# [What the exercise asks]
What is needed is an exact repetition of the lines from the first one in the data through the line with "Screen dimensions: 217x244", with no pictures.

# [The records]

===============

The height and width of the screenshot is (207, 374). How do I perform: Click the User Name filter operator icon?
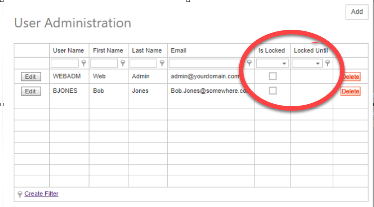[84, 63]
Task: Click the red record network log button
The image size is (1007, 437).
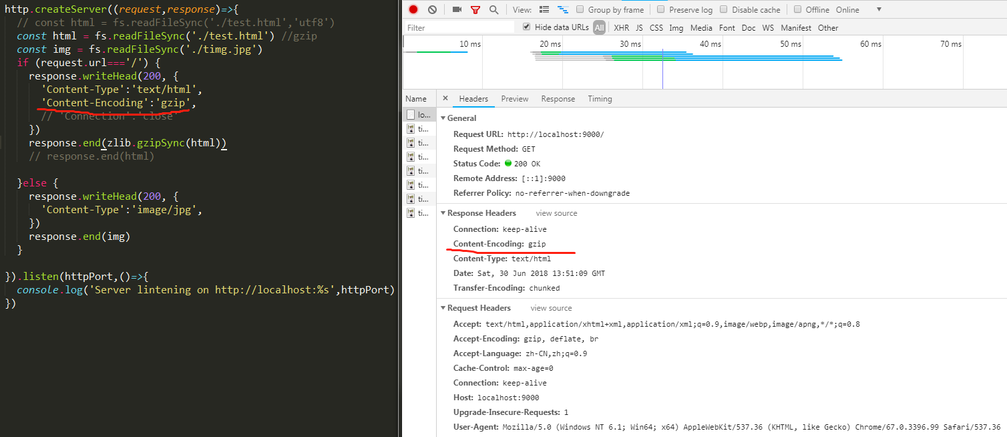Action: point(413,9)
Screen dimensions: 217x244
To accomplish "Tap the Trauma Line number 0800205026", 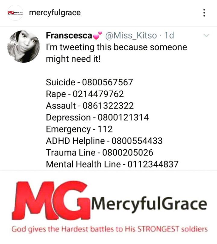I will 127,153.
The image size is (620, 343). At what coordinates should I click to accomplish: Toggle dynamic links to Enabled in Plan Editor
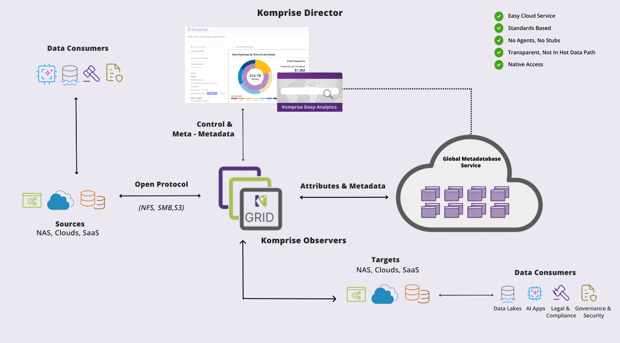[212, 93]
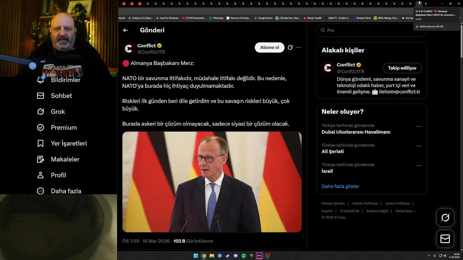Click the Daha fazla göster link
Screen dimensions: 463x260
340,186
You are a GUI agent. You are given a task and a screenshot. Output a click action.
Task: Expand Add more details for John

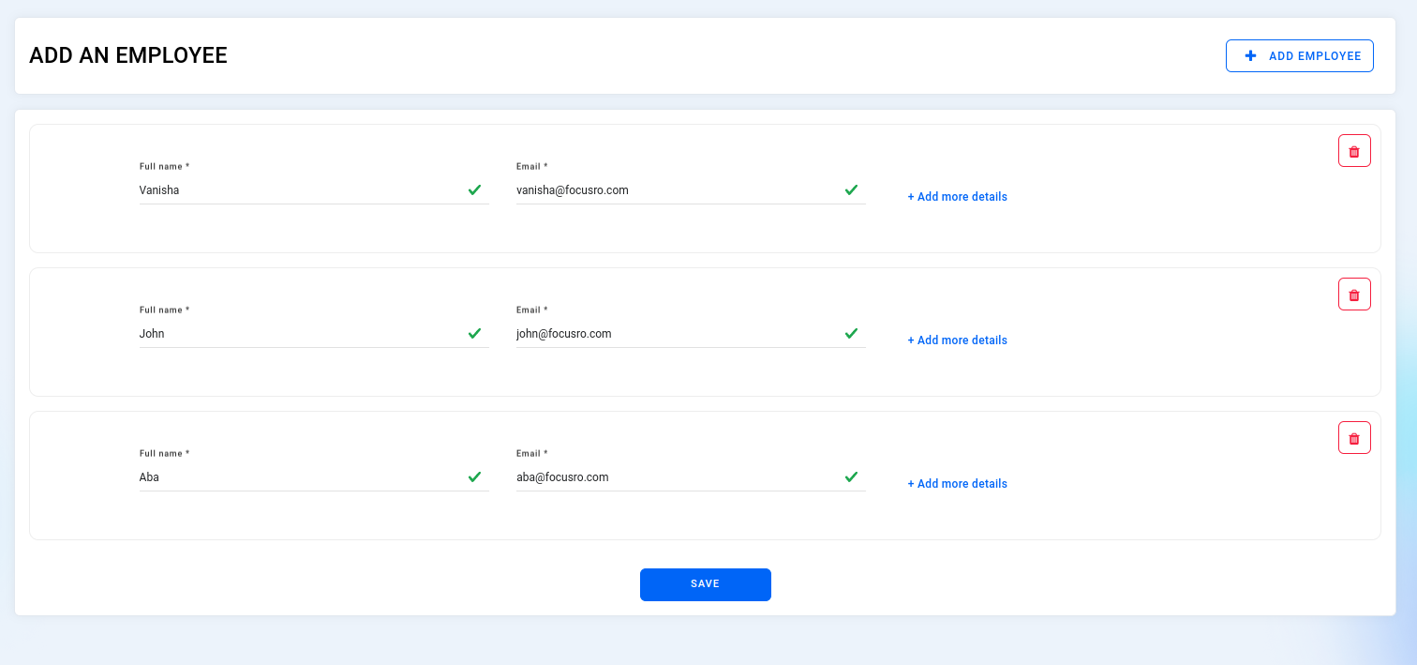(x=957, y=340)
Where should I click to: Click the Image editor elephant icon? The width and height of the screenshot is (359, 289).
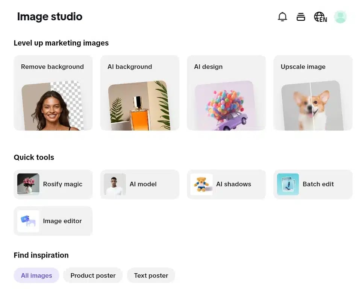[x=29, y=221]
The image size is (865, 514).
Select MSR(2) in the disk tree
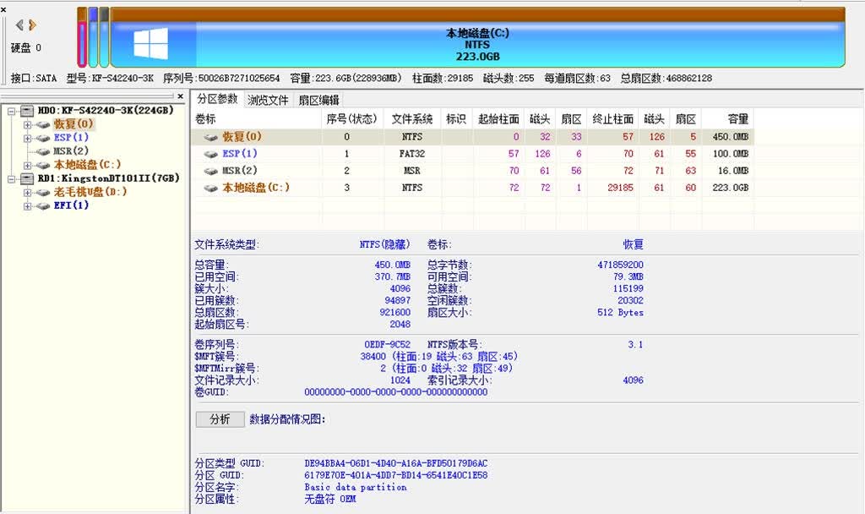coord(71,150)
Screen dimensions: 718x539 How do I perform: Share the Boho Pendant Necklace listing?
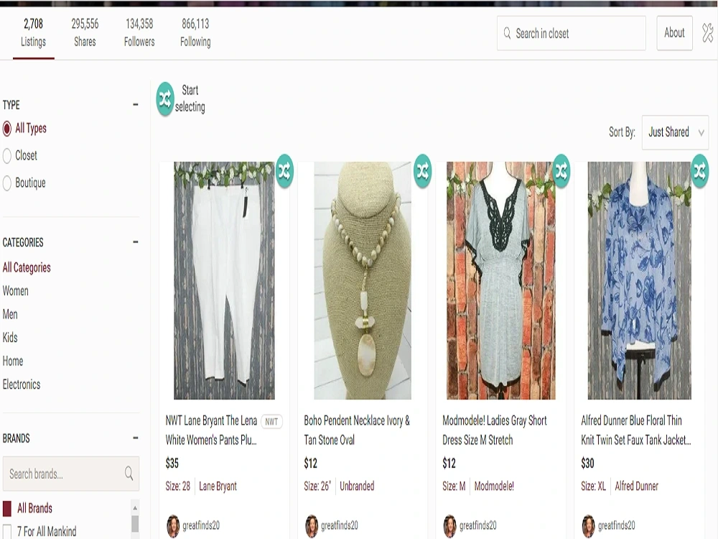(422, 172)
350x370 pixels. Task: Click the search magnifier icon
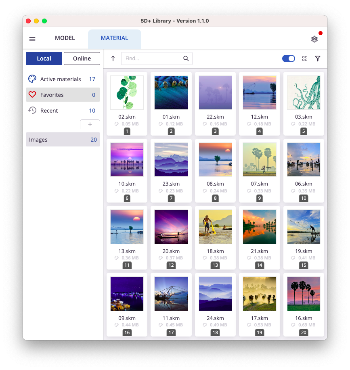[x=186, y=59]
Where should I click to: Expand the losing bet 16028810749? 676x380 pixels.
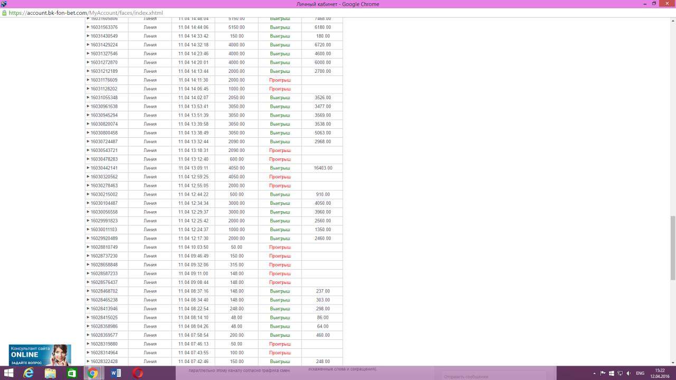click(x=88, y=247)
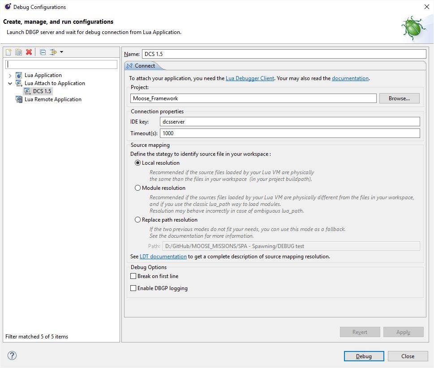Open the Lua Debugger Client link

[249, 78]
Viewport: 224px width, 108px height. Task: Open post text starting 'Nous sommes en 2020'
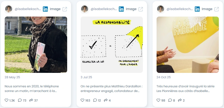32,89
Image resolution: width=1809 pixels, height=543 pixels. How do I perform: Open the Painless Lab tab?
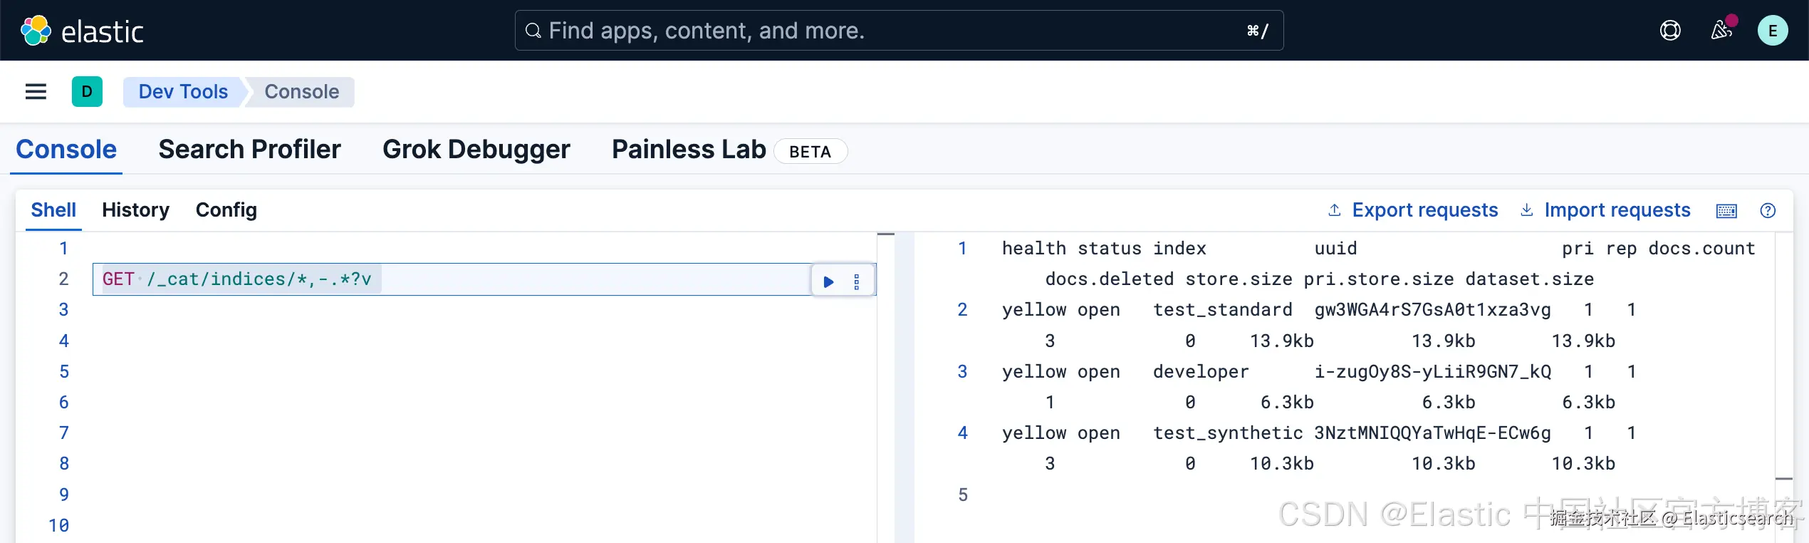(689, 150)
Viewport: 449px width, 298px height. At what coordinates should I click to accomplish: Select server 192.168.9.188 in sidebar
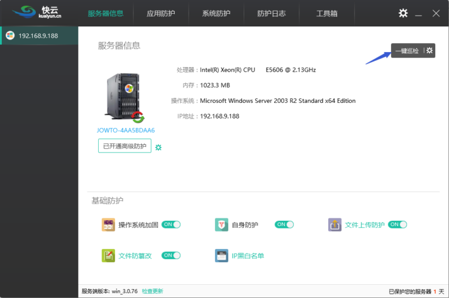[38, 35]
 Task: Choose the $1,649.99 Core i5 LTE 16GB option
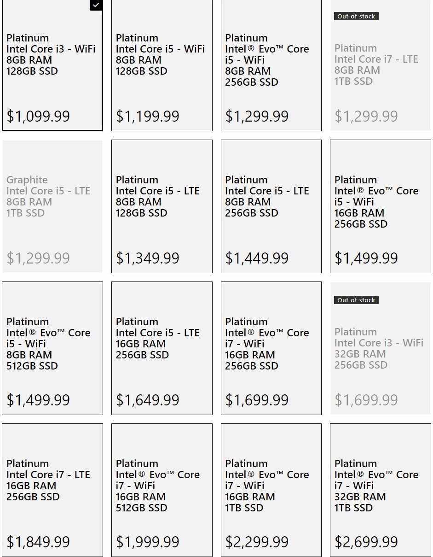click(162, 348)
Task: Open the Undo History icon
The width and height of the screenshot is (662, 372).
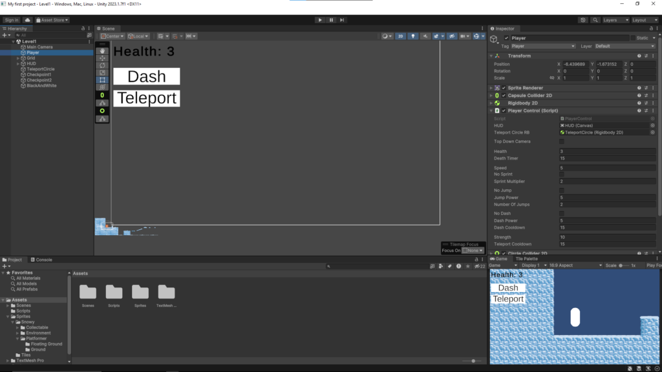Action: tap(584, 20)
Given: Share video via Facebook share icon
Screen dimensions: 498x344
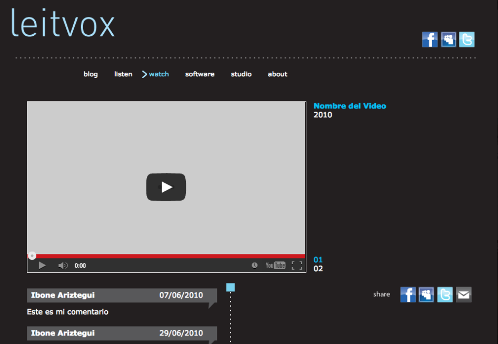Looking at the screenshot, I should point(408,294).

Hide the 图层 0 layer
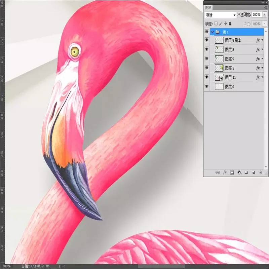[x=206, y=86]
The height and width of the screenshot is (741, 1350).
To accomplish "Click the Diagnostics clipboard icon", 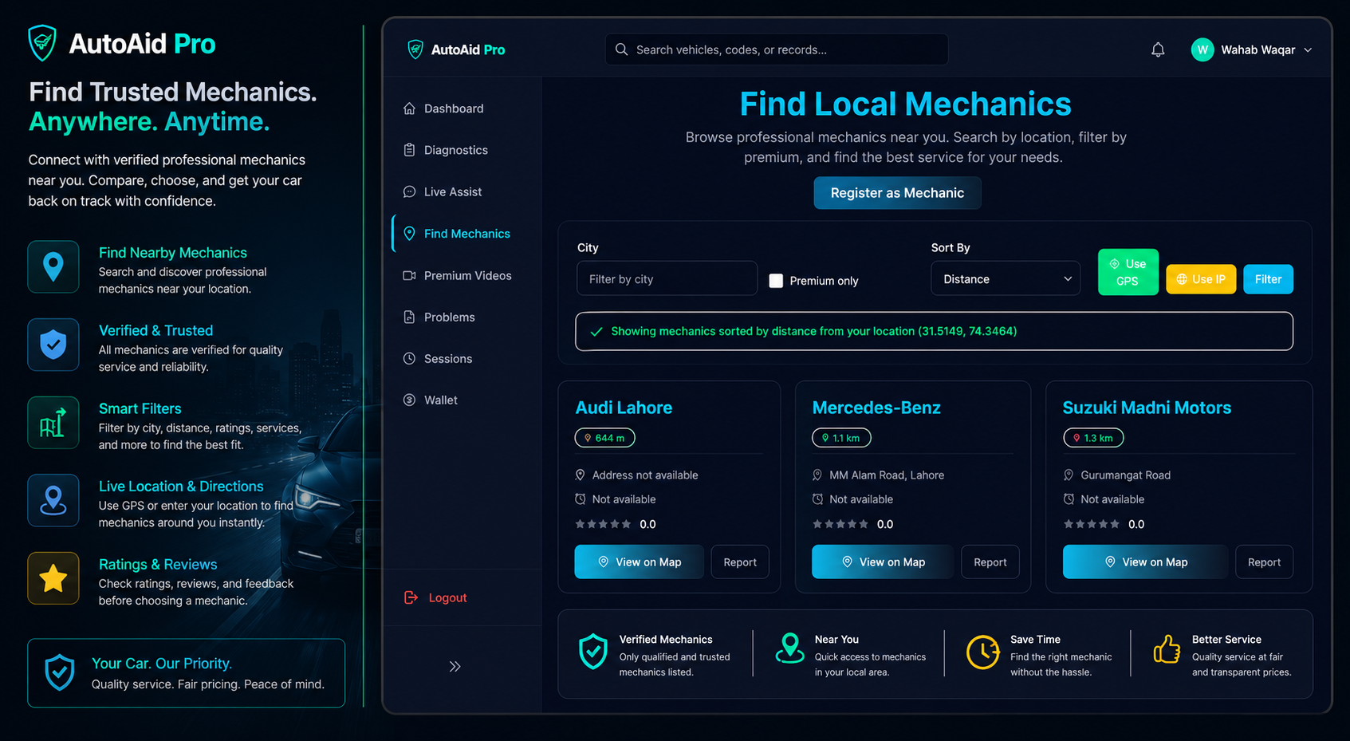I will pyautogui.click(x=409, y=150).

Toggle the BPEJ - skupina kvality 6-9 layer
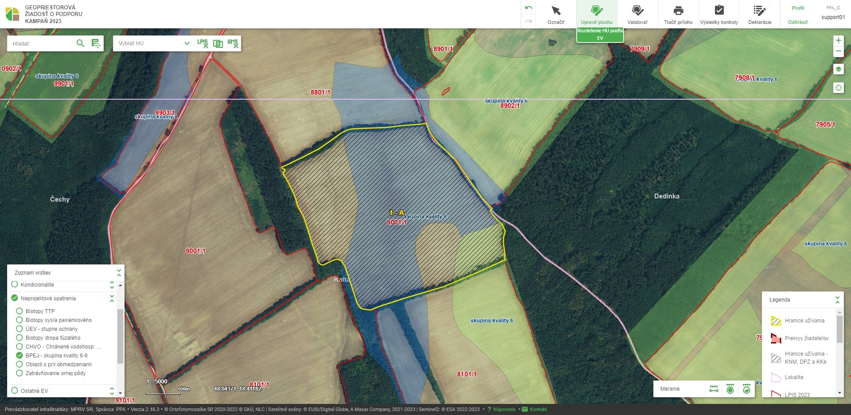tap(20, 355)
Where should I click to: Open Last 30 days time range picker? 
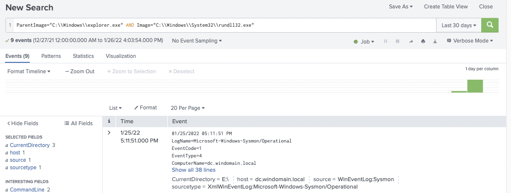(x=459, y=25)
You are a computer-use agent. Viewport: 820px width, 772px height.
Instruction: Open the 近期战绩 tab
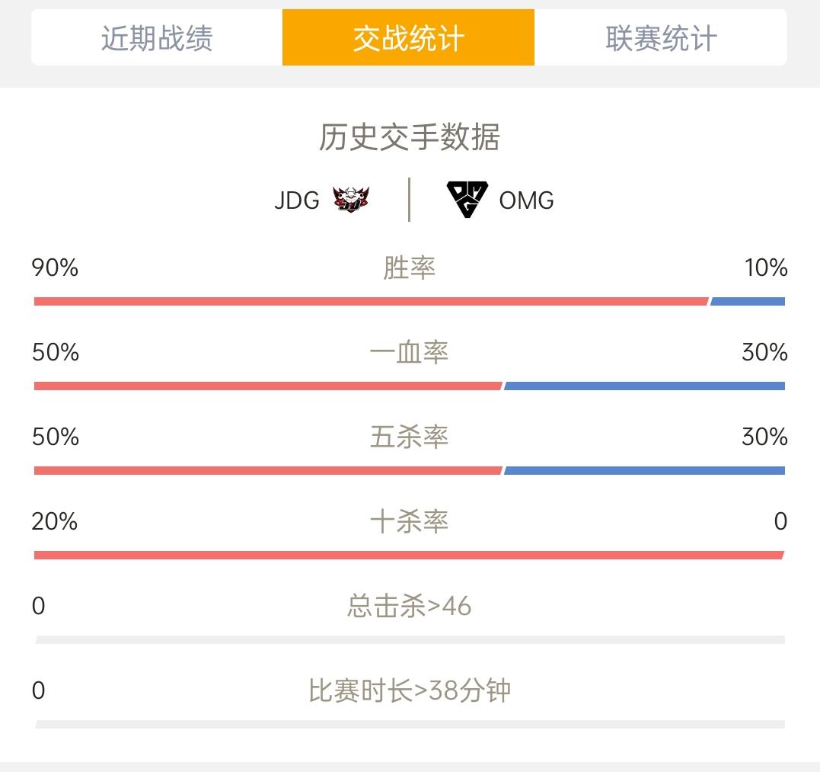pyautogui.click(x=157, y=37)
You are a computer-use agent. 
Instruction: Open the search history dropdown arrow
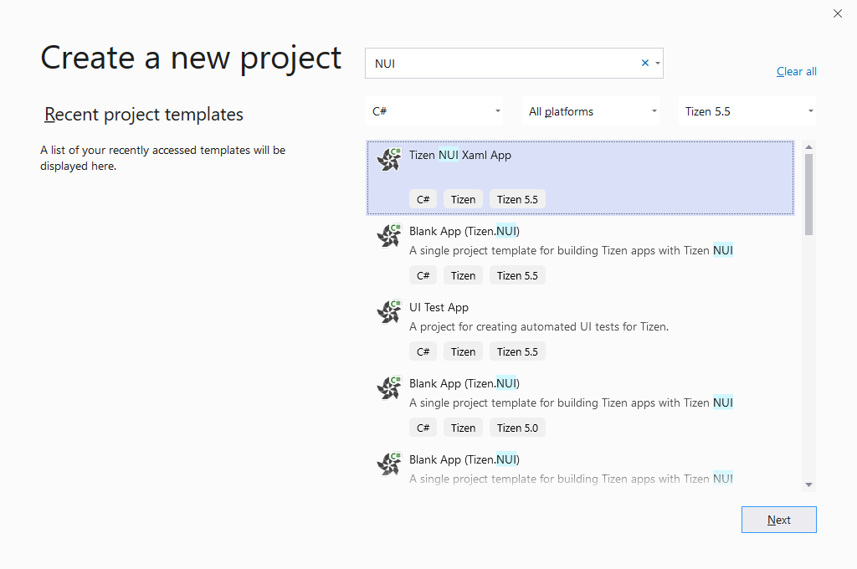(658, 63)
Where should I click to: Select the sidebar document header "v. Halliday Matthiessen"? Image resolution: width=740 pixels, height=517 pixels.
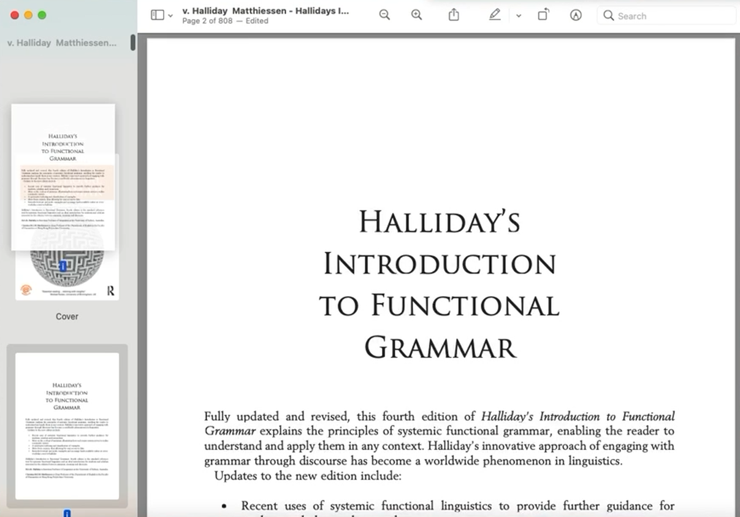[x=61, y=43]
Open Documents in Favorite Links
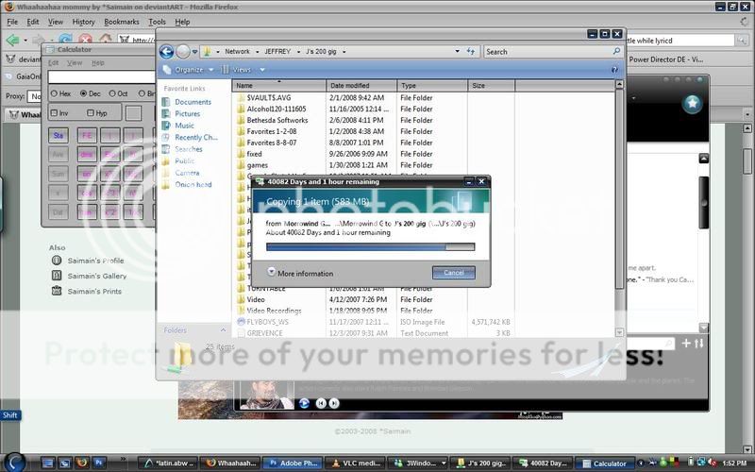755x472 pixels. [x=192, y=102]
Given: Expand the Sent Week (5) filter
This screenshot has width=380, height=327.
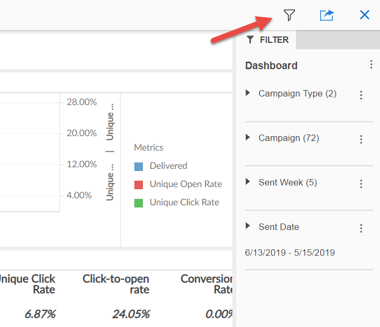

===============

# [Written response]
The height and width of the screenshot is (207, 374). How do I perform: Click the User Name filter operator icon?
[84, 63]
Task: Click the red record network log button
The image size is (1007, 437).
Action: point(413,9)
Screen dimensions: 217x244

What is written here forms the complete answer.